George Osborne’s
announcement in the Autumn Statement that Government spending cuts would
continue at least until 2017/18 on the same trajectory as the Spending Review
came as no surprise; there were
plenty of people who had been predicting an even longer freeze.
The announcement
brings the realisation that, even after budgets have been balanced for 2013/14 (and balancing the budget is not always
the same as delivery) the budgets local authorities are setting right now
probably take us less than half way through the squeeze.
From the start the
problem has been one of increasing productivity. It’s truism that if you want to continue to provide the same
level of service with less resource, then resources need to be more
productive. The trick is to improve the efficiency
of the process - creating the
services that people need – without affecting the efficiency of distribution-
getting the services to the people who need them.
The first few years of
austerity have brought cuts, of course, but probably to a lesser extent than we harbingers of doom would have
predicted back in 2010. To a
surprising degree the job of downsizing in local authorities has been helped on
its way so far by tackling the ‘local governmentitis’ of the Noughties, the extent of which was not clear until we
started turning over stones looking for it.
Everyone has their own
favourite example but the
manifestation of the disease that I am most pleased to see go is the mountain
of 200 page glossy strategies-which-are-not-a-strategies, together with the
armies of people who used to write them. A favourite example is one I discovered on a
park notice board in one of our major cities which said that if anyone wanted
more information on the herbaceous borders they could apply to the Council for
a copy of the ‘Floral Planting Strategy’.

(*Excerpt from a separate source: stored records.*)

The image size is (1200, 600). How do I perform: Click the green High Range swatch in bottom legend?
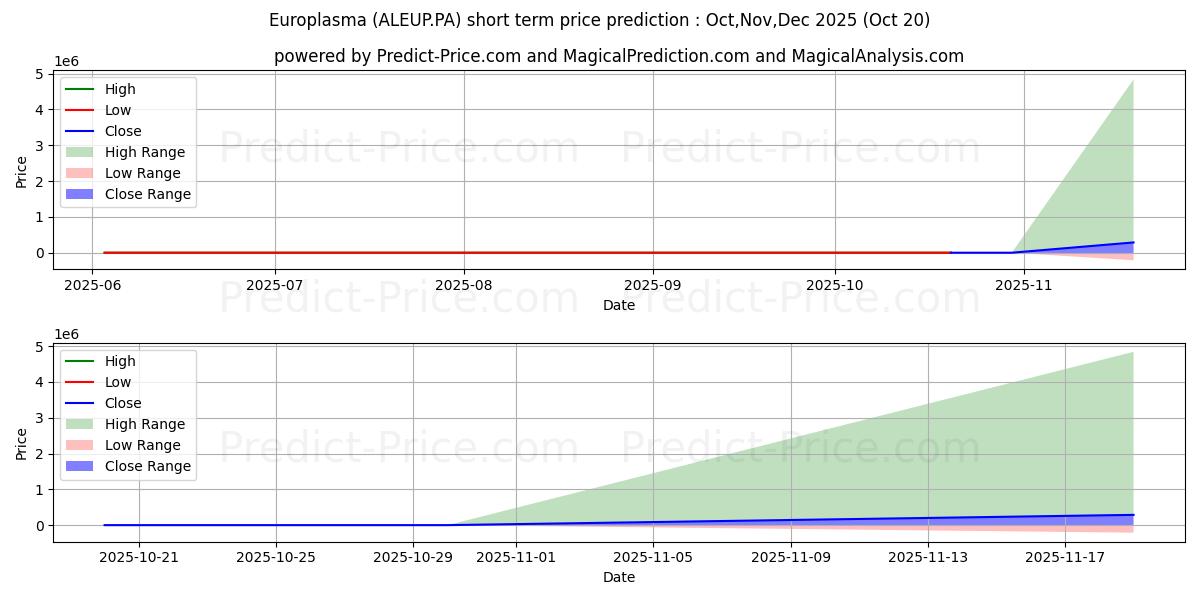(82, 424)
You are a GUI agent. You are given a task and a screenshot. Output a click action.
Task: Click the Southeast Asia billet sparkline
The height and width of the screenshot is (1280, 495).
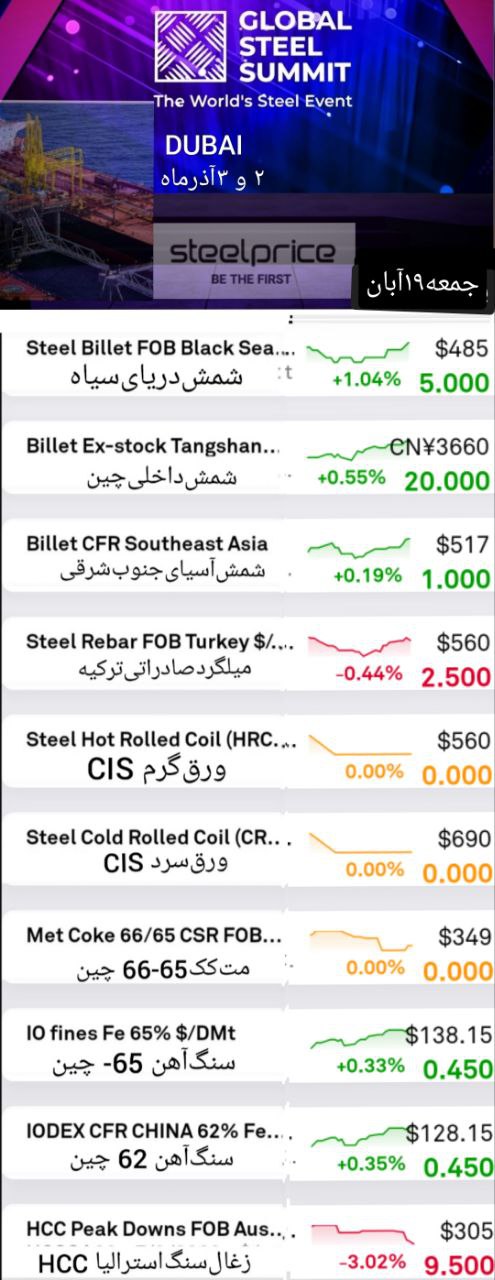click(x=358, y=547)
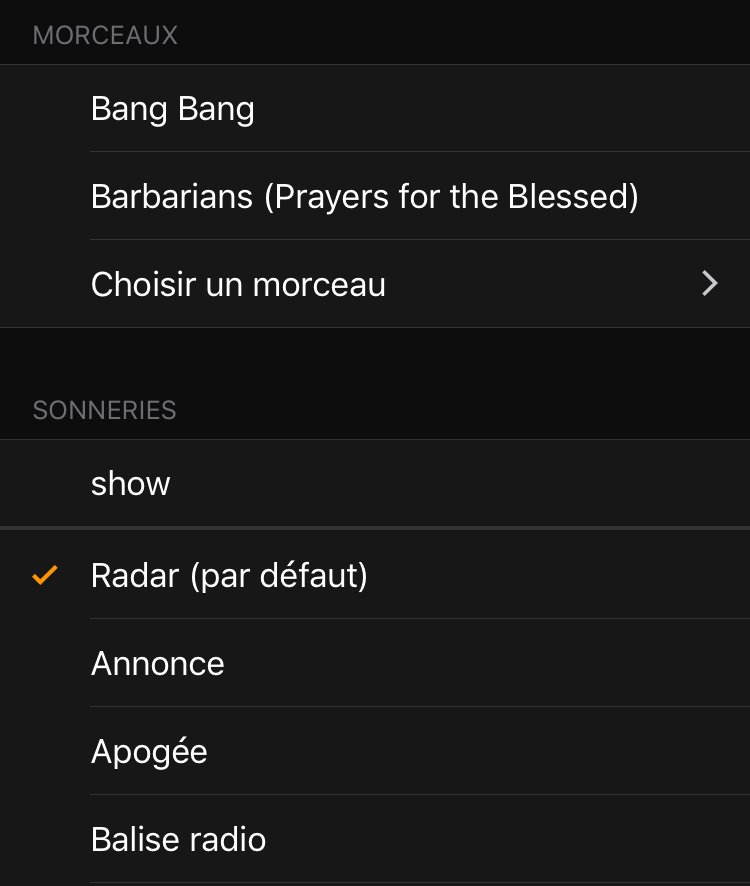Click the orange checkmark beside Radar
The width and height of the screenshot is (750, 886).
click(x=45, y=576)
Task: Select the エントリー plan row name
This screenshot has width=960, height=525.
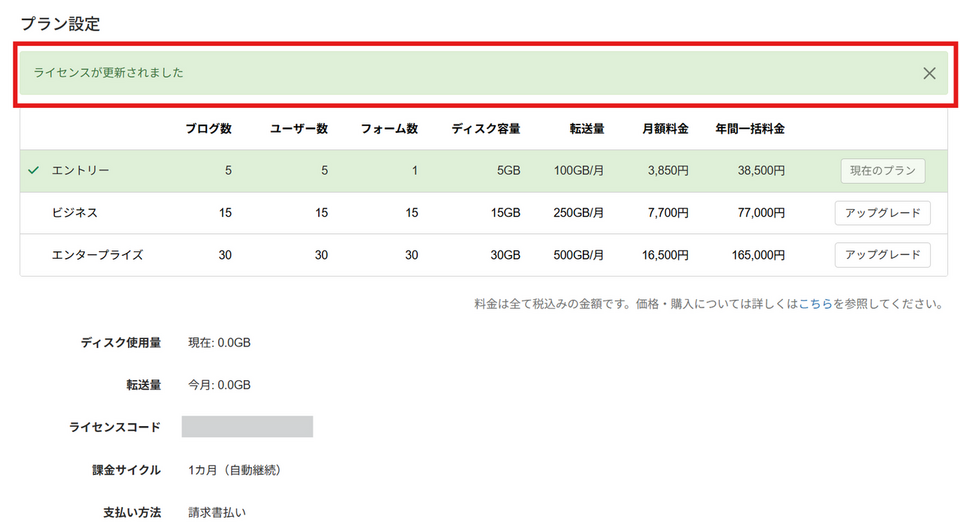Action: tap(81, 171)
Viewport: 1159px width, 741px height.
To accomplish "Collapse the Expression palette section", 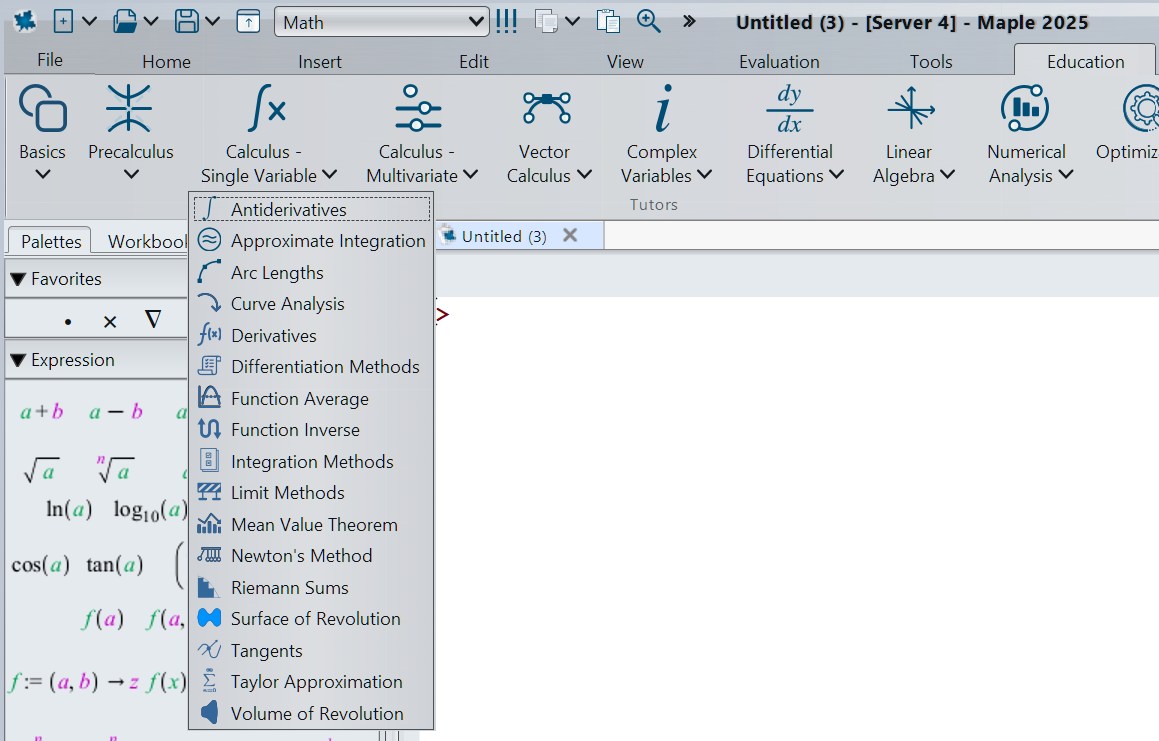I will 18,360.
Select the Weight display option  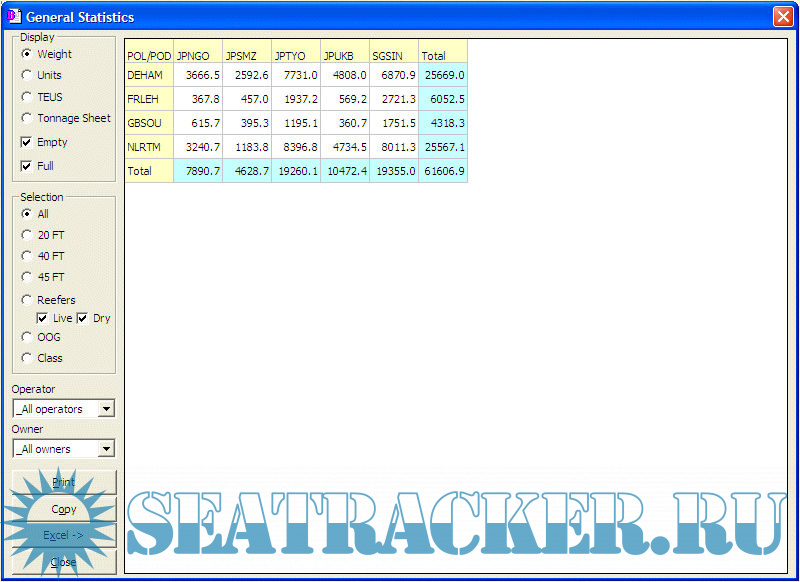tap(27, 54)
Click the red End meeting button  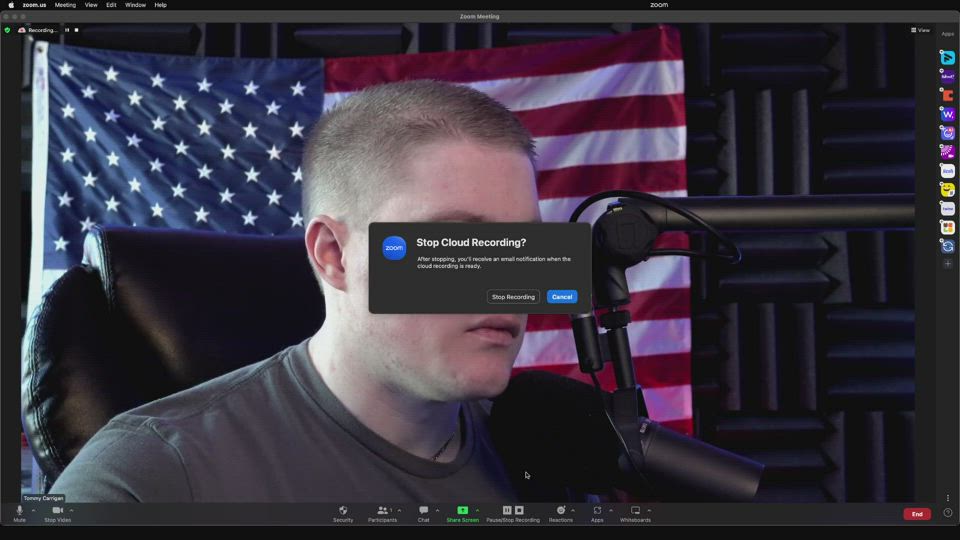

The result is that the majority of local authorities look pretty much the same now as they did in 2010, just a fair bit thinner. For most local
authorities, though, these opportunities have dried up and everyone who is left
appears to be working very hard. So
now for the really hard bit.
The issue that
economists call allocation – which services is it necessary for us to provide-
has a political aspect which is above Chubby Cat’s pay grade, but focusing on
process and distribution there are two areas where there is still a lot of
benefit to be gained.
One is making the core
of the business work as efficiently and effectively as we can, and the second
is redesigning services around better access channels.
A big part of the
answer to the first is process reengineering- making sure that the essential
workings of the organisation, which includes the administration of front-line
services, works using processes which
make best use of automation, avoid duplication and over-engineered controls,
self-monitor quality to avoid rework and minimise hand-offs.
For example, most local
authorities are still heavily departmentalised, and you understand the reason
for that when you look at the scale and scope of what local authorities do.
The trouble is that the size of the back-office team in a typical local
government department can look reasonably small, until you multiply that number
by the number of departments and realise that much of the time those people are
liaising with others in similar jobs in other departments.
It doesn’t come as a
surprise that it is so difficult for local authorities to enter into shared
service agreements with other authorities when some can barely manage to share
processes across their own departments.
The other potential
gain is in the customer interface, and again it requires systems and processed
to be redesigned to accommodate better and well as cheaper access to
services. This has the advantage for
politicians of being what many people actually want. Would anyone who has
experienced internet, banking for example, now go back to queuing, or sending
cheques through the post in preference?
There is enormous
scope for efficiency in this sphere, and again departmentalism can be a
blocker. As a former colleague of
mine points out, why does the parking department need you to prove that you
live at your address when the Council Tax department is satisfied enough on
that point to keep debiting your bank account every month? My friend was particularly amazed that
he needed to take a photocopy of his Council Tax bill to the parking people as
proof of address.
Getting the core of
the organisation right and remodelling the customer experience are two sides of
the same coin. Both involve fundamental review and reform of the way services
work. Many authorities are on this journey, but it isn’t easy.
As well as the skills
and capacity to undertake work on this scale, a practised, independent eye is
also required, which means that the choice of business support partners is
vital. We don’t need
consultants who borrow your watch to tell you what time it is; we need those who can help us take the
watch apart and make it work better.
Local Government’s
Plan A in response to Osborne’s A for Austerity has been to cut waste, with more than a little success, and
then too often to resort to the same old cheese-paring solutions used in the
past. To address ongoing austerity
we need a new sense of realism and new skills.